DATA TO USE:

"""

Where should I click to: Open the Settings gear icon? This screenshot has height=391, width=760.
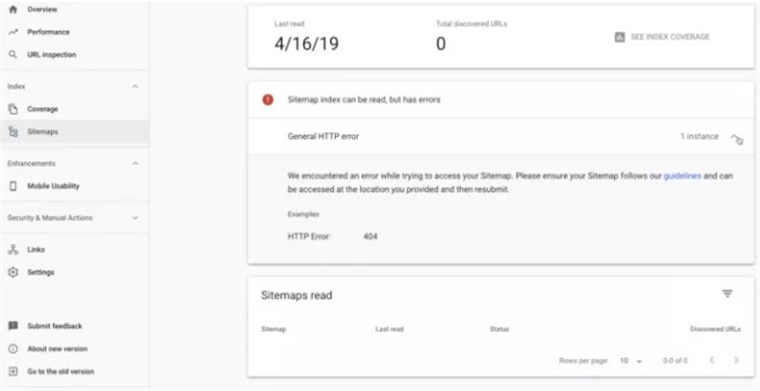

"""
"""

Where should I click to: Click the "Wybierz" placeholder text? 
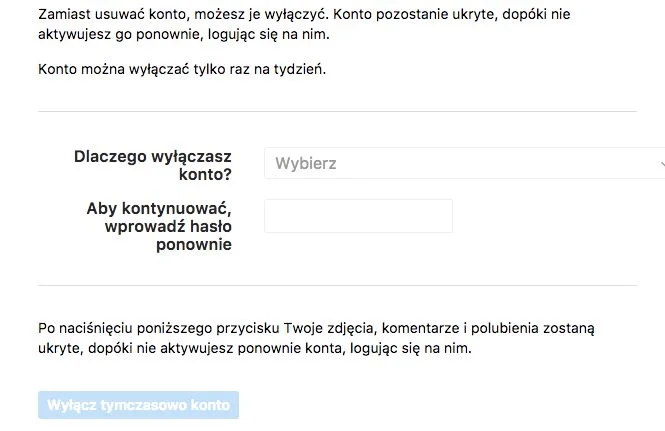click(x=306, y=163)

"""
"""

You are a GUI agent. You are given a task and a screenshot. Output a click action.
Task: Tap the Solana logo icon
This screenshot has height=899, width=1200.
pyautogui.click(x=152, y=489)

"""

PROBLEM: Every line in the entries above that mentions the word "icon" must be shown.

YOUR RESPONSE:
Where should I click to: Open the Settings gear icon? This screenshot has height=391, width=760.
Task: Tap the Solana logo icon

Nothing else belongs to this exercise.